--- Information Enclosed Below ---
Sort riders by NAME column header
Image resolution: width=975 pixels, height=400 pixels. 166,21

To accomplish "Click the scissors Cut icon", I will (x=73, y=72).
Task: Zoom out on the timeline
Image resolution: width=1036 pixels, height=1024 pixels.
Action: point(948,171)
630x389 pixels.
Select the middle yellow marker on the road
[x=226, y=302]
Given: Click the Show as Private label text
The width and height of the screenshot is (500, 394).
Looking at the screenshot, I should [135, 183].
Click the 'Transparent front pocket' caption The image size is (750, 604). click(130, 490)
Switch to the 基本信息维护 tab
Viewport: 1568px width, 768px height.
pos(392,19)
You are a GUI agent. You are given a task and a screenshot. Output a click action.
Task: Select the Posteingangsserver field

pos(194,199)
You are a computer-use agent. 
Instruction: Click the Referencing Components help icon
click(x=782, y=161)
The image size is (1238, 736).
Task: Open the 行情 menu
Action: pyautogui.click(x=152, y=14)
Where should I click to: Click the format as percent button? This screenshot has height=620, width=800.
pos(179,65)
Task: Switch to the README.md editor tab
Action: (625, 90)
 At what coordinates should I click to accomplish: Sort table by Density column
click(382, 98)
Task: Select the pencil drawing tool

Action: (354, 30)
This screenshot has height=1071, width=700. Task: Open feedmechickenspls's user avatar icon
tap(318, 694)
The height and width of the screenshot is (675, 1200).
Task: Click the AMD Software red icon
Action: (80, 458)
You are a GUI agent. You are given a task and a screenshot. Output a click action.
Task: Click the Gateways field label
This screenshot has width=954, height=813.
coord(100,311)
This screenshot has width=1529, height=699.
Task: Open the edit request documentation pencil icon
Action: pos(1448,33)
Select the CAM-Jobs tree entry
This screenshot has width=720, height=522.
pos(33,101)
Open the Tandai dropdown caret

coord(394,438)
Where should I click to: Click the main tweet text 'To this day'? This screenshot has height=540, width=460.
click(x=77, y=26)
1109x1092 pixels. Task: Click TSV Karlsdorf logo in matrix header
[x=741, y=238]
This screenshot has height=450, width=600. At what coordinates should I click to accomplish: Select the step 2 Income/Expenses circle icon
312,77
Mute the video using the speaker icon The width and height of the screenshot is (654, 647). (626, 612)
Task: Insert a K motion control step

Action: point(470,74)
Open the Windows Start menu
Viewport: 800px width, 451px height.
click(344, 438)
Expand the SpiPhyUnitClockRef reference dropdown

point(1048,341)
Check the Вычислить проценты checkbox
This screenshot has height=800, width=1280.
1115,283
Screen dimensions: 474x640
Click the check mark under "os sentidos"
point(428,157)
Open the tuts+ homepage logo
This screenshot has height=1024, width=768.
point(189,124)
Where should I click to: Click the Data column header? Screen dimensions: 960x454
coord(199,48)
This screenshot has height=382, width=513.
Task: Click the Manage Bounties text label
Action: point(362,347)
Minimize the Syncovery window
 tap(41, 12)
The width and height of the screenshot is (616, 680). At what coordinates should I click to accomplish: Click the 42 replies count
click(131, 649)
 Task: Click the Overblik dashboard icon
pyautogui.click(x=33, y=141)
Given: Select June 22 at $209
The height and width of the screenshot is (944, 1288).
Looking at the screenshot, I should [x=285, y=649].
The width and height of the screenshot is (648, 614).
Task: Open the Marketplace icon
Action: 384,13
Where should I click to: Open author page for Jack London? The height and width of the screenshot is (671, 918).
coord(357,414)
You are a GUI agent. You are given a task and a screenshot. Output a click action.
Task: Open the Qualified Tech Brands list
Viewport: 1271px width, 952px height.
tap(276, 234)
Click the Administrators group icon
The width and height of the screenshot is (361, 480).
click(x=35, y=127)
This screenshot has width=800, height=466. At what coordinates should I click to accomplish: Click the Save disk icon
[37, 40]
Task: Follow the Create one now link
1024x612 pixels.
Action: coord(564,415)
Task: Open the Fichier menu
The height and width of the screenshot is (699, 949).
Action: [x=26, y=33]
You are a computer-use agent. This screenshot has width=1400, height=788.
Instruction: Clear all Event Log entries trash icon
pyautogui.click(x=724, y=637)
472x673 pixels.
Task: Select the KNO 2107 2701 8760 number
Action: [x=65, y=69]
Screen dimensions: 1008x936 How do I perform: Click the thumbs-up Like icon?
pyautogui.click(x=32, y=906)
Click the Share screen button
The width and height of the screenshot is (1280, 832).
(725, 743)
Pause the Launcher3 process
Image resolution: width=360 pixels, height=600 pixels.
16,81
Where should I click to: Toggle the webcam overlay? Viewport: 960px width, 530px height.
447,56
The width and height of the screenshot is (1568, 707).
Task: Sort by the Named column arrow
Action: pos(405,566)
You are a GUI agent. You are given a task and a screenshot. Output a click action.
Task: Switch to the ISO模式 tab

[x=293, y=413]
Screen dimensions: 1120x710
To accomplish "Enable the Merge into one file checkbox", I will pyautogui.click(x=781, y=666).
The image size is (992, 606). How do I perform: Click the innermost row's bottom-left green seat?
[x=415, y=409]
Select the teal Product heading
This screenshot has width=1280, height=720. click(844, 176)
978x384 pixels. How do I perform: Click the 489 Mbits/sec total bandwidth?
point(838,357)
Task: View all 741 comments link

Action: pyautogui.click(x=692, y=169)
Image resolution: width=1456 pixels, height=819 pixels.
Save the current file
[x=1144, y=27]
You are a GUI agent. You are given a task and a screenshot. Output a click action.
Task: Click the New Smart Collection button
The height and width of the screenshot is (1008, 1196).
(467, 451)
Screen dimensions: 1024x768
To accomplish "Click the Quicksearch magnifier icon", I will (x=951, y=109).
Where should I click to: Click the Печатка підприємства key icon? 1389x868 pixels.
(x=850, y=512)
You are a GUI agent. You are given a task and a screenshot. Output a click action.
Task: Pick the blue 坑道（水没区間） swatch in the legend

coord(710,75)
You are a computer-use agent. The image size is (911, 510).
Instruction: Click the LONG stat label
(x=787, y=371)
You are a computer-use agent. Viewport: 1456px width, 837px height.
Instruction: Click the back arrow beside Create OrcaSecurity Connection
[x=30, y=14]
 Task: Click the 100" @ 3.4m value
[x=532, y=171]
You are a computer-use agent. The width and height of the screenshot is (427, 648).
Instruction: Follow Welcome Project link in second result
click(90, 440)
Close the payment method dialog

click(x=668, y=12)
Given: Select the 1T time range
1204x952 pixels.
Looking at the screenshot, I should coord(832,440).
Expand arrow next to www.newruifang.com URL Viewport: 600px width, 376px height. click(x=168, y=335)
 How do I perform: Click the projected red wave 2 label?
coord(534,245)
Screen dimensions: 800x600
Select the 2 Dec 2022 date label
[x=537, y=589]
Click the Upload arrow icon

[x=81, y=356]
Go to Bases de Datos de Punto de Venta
--- End of Enclosed Information ---
What is expected:
What belongs in the answer is the line with "Instruction: Click the back" plus every later line of the listing, copied word for word and nothing besides.

Problem solution:
Instruction: Click the back arrow beside Create OrcaSecurity Connection
[x=30, y=14]
 Task: Click the 100" @ 3.4m value
[x=532, y=171]
You are a computer-use agent. The width and height of the screenshot is (427, 648).
Instruction: Follow Welcome Project link in second result
click(90, 440)
Close the payment method dialog

click(x=668, y=12)
Given: Select the 1T time range
1204x952 pixels.
Looking at the screenshot, I should coord(832,440).
Expand arrow next to www.newruifang.com URL Viewport: 600px width, 376px height. click(x=168, y=335)
 How do I perform: Click the projected red wave 2 label?
coord(534,245)
Screen dimensions: 800x600
Select the 2 Dec 2022 date label
[x=537, y=589]
Click the Upload arrow icon

[x=81, y=356]
Go to Bases de Datos de Punto de Venta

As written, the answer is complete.